The great thing about youthful exuberance is that it’s so … exuberant! But that doesn’t mean it’s necessarily grounded in any sort of reality, unless of course you’re talking about the dynamic young entrepreneurs of Bamyan Media, who are all about reality. Reality TV, that is. In fact, their phenomenally creative approach to inspiring social entrepreneurs around the world is what’s brought co-founder Jasmine Stine to the Unreasonable Institute Finalist Marketplace www.unreasonableinstitute.org where she’s only $2,000 away from earning her place in the Boulder sun.
Being a crotchety, old disdainer of reality TV (except when it’s a series I like, of course) my first instinct was to shudder – until I learned that Bamyan is all about producing original, competitive reality TV series in developing countries to instruct, elevate and reward social entrepreneurship in young people.
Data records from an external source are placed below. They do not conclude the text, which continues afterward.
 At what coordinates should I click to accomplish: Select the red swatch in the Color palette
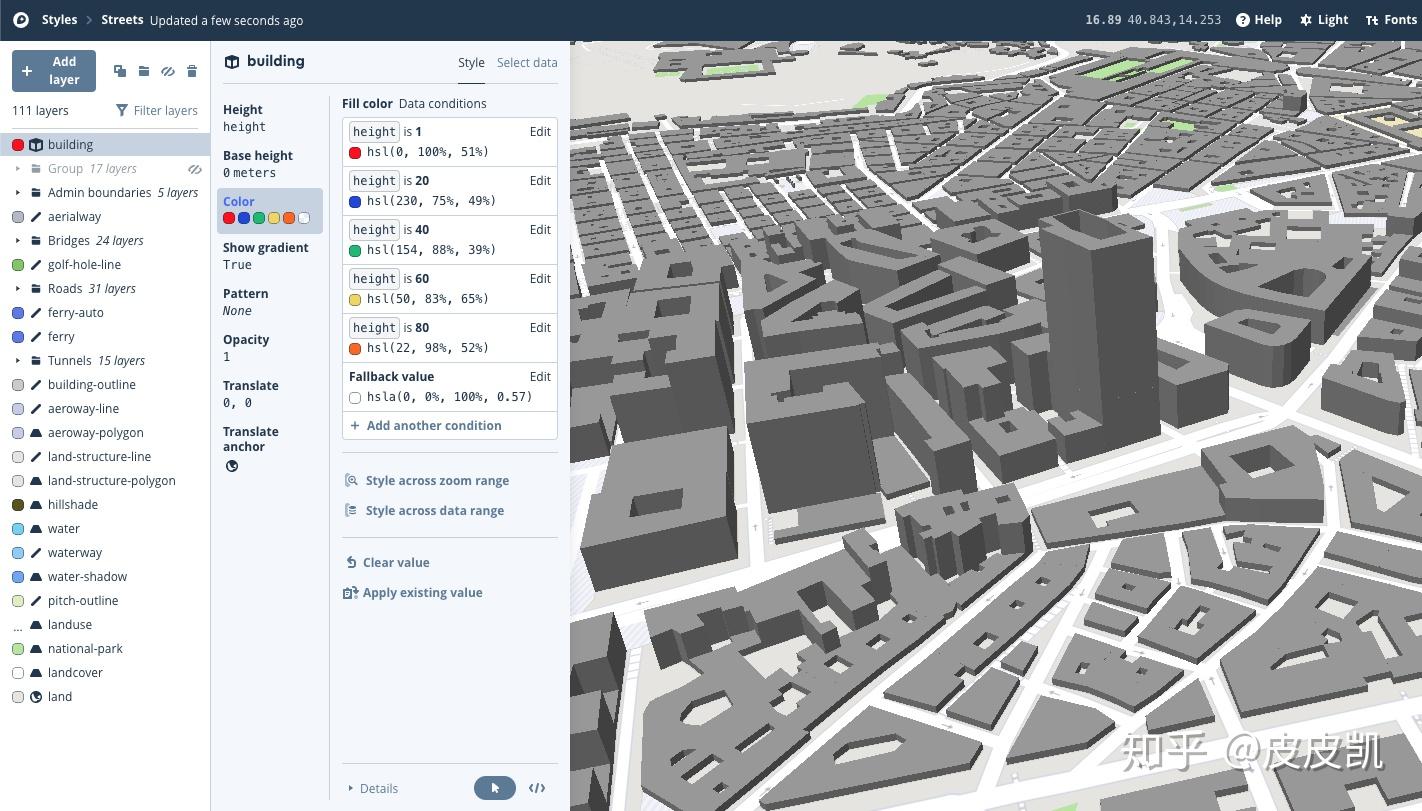point(229,218)
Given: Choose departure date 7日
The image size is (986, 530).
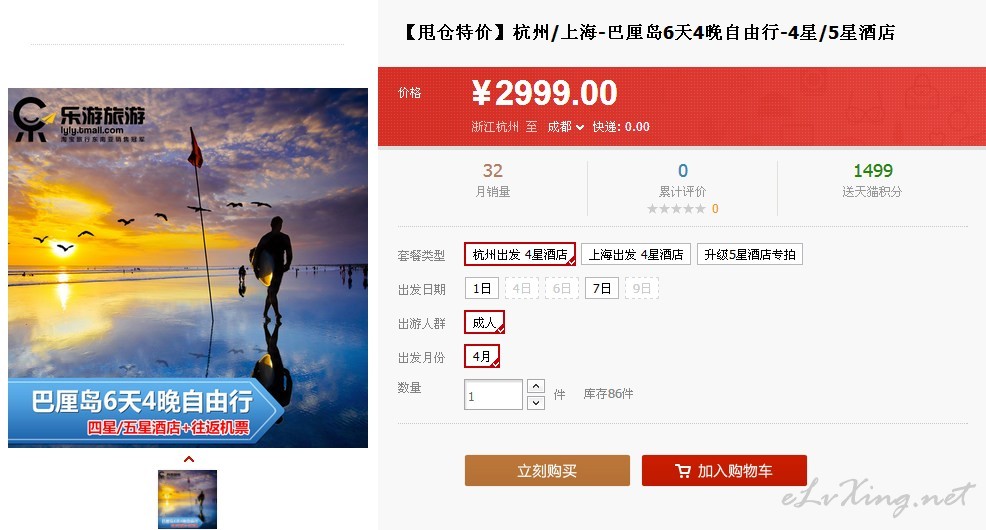Looking at the screenshot, I should click(602, 289).
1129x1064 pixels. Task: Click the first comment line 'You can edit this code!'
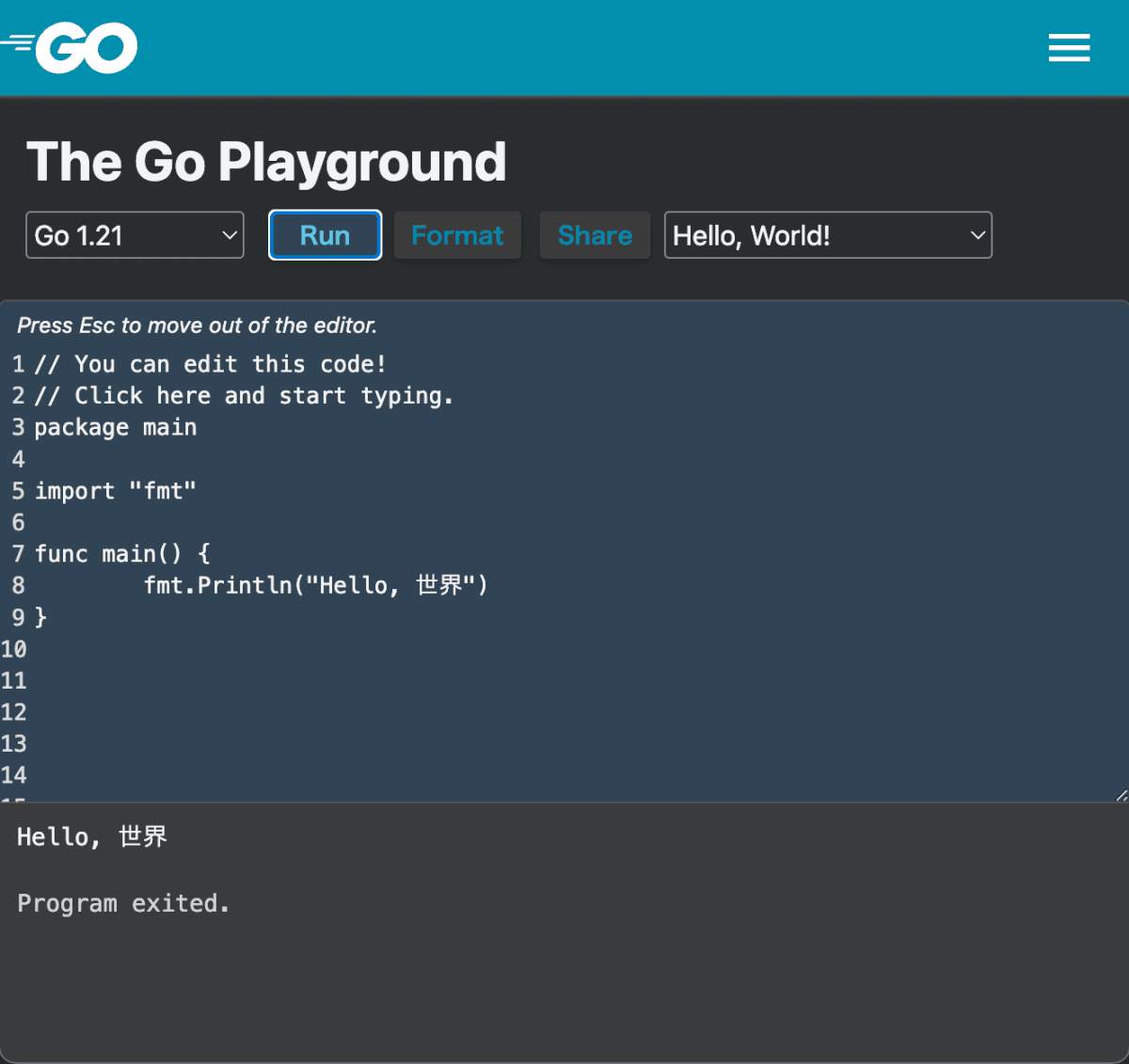coord(211,365)
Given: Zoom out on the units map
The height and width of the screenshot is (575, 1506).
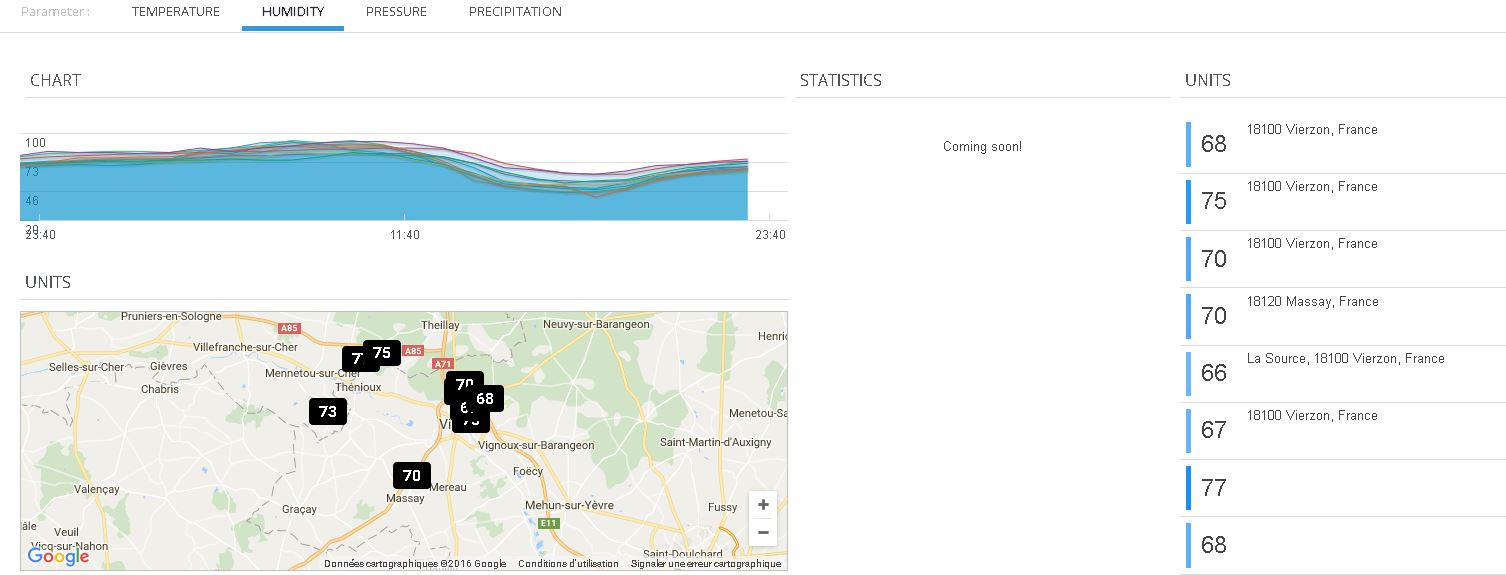Looking at the screenshot, I should (763, 532).
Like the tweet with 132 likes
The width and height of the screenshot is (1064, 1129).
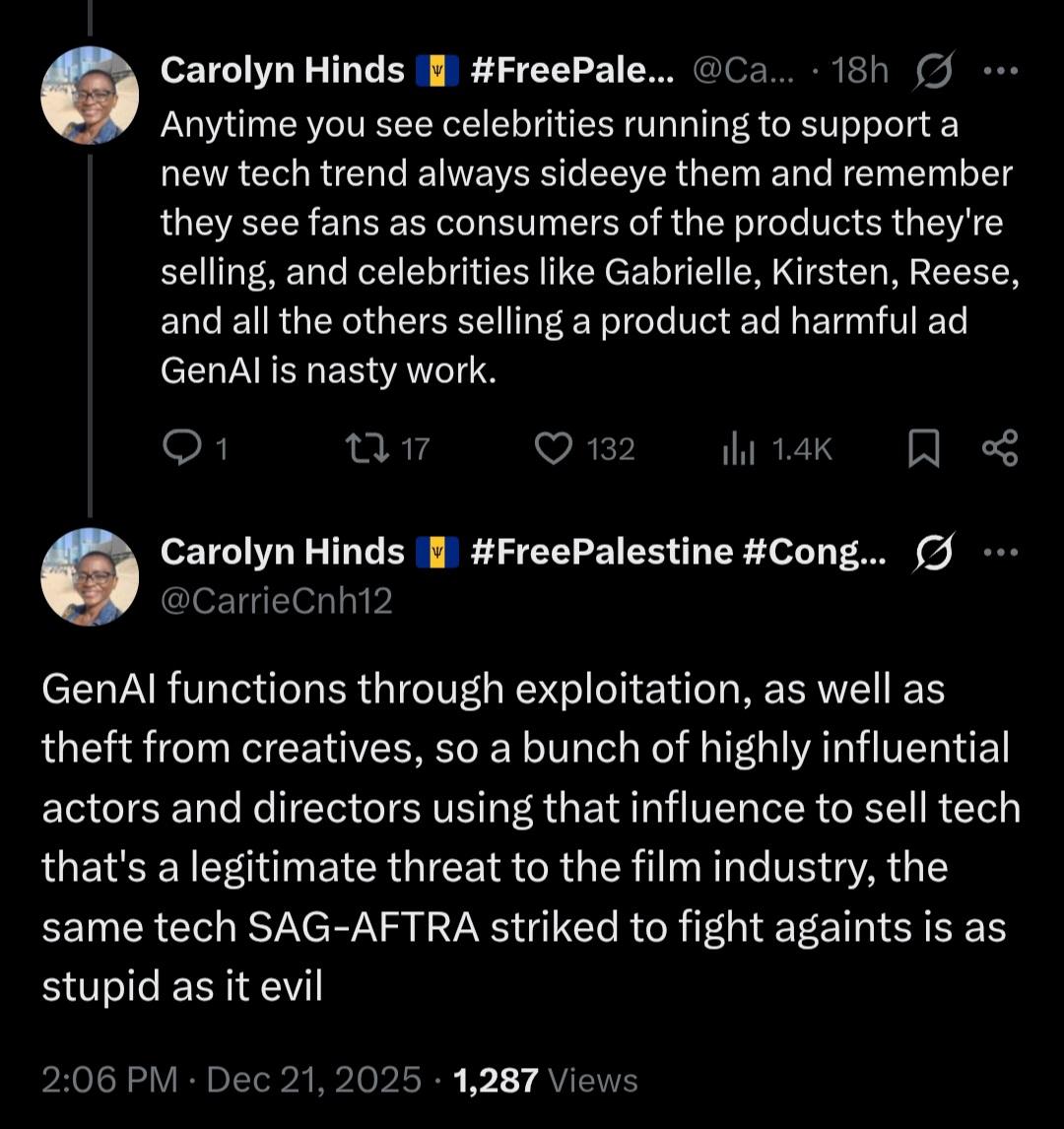click(x=554, y=449)
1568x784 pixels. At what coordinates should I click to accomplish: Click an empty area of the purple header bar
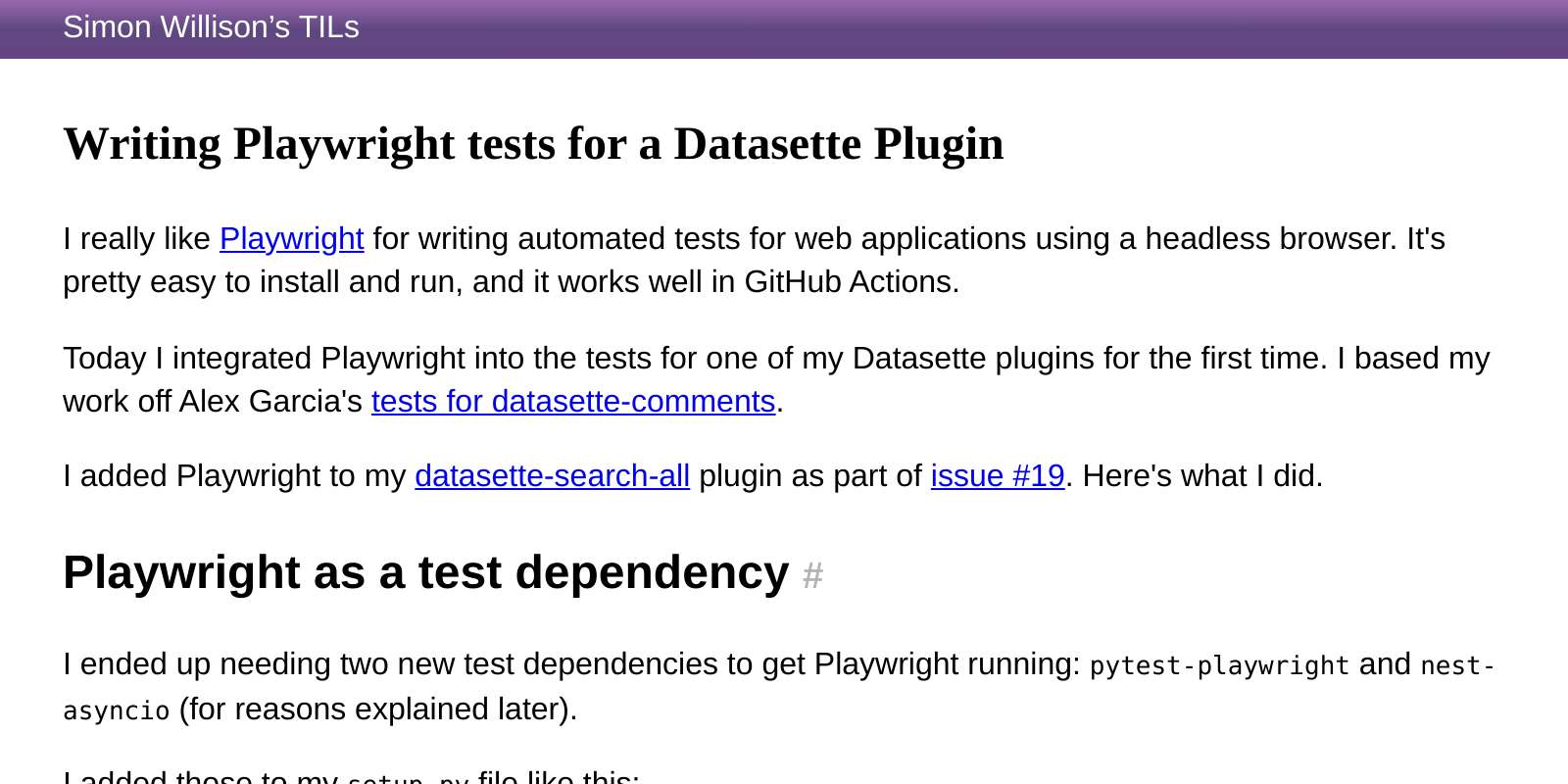point(980,28)
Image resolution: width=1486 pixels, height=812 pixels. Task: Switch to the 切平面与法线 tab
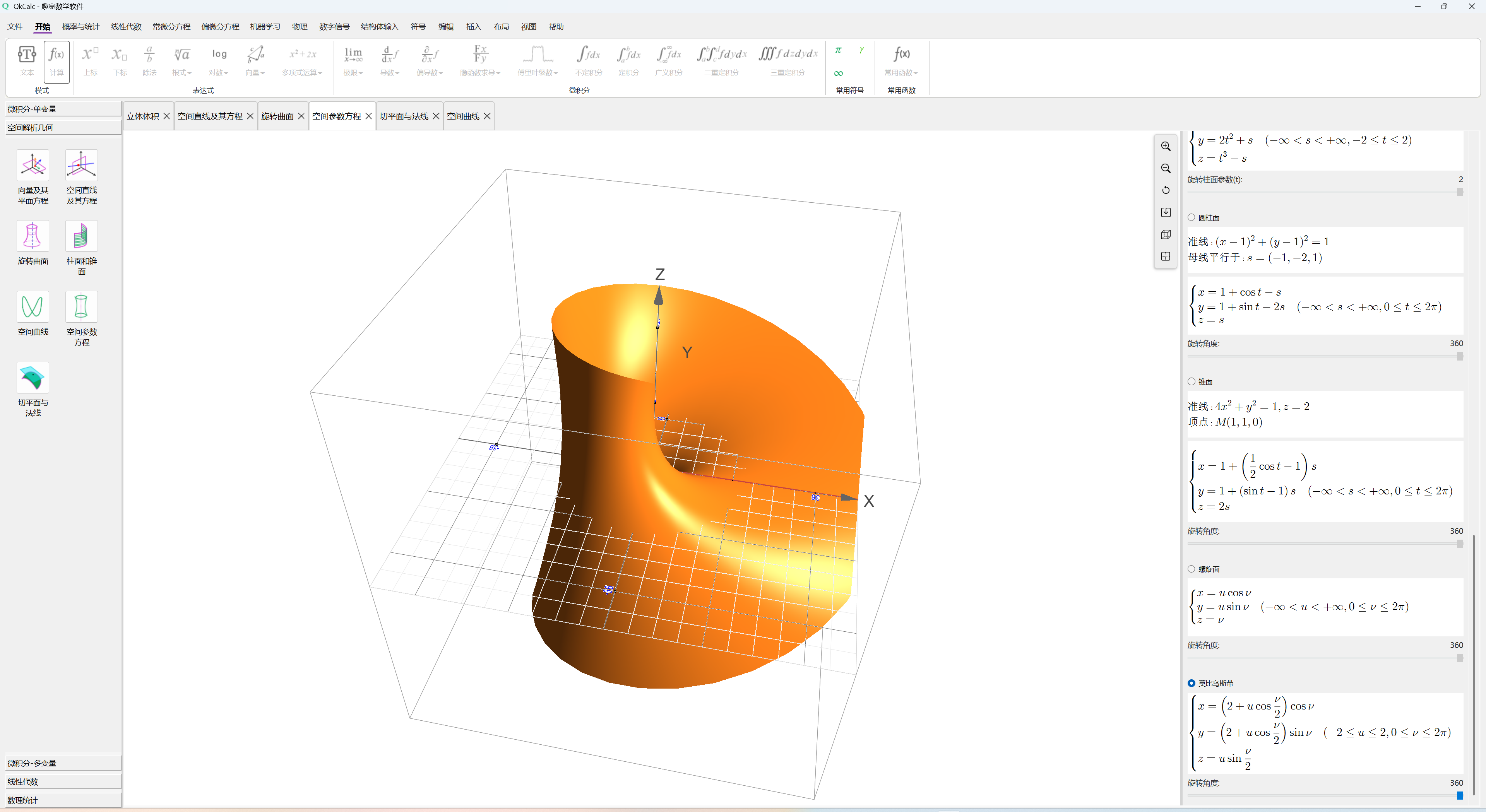coord(404,116)
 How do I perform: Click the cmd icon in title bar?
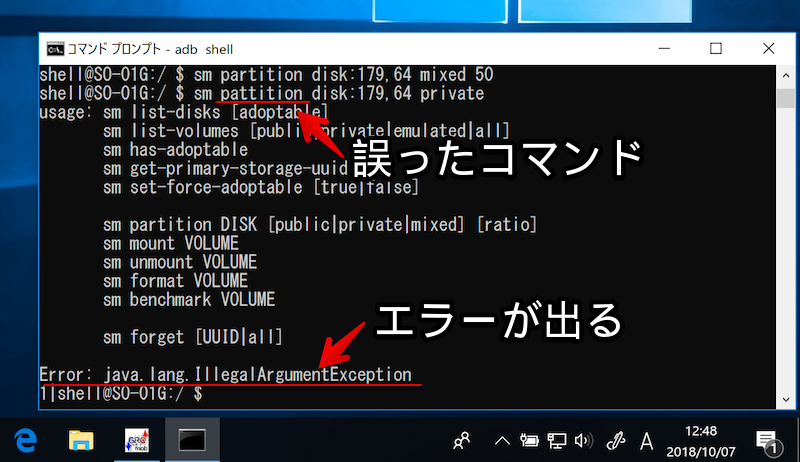[56, 48]
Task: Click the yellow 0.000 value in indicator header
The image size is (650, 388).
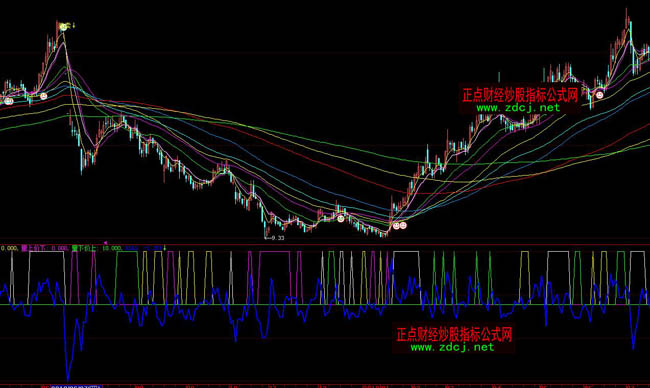Action: 9,248
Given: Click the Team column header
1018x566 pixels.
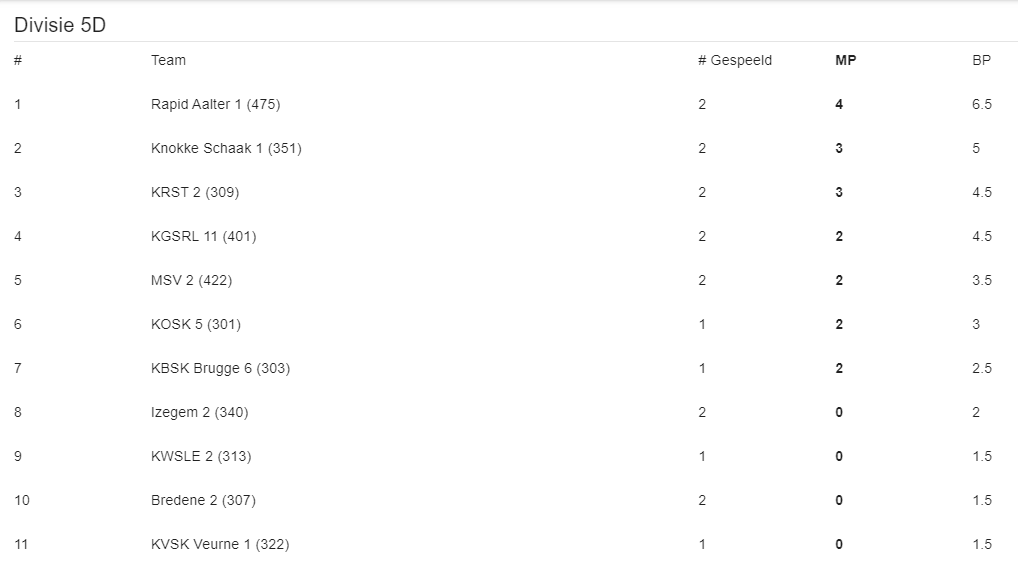Looking at the screenshot, I should (x=168, y=60).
What a concept!
Best of all, it’s a lot more than a concept. In 2008, Bamyam’s co-founder Anna Elliot produced a 13-part series, “Dream & Achieve” in Afghanistan, where it reached 7 million Afghans and became the #1 hit of the season. To attract contestants, Ann and her Afghan crew had to comb the countryside, explaining what it meant to be an entrepreneur and how to start a business. Contestants competed weekly before the show’s expert judges, and each episode had its own theme, such as management or environmental impact. Viewers voted via text messaging for their favorite social ventures (the series was sponsored by Afghan telecommunications firms and banks) and the undeniable subtext was: being a social entrepreneur is cool.
Now Bamyan’s mission is to produce similar programs in Bangladesh, Tanzania, Egypt and Mexico, showcasing the heroic power of people who are using all their creativity, talents and energy to make their communities a better place to live. Like the finalists in Afghanistan’s “Dream & Achieve” series: the winner, a former commander of the Army whose dairy refrigeration business employs ex-combatants; and the runner-up, a jam & pickle maker, who defied her family and Taliban pressure to compete, and has put hundreds of widows and refugee women to work.
“The beauty of this idea,” Jasmine says, “is that it’s so adaptable to different countries, and different cultures.” Bamyan’s model is to bring the series to local production companies, attract and unite sponsors, and allow the contestants and judges to reflect the aspirations and needs of that culture. Considering that 700 million young people in the world are unemployed, a show that gets them to begin thinking, planning and accessing resources that could create the jobs (and solutions) the world so desperately needs is already a hit in my book.
So my $100 today is going to Bamyan Media. Who needs Simon Cowell & crew when you’ve got a Jasmine Stine, Anna Elliot and Lucy Lindsey?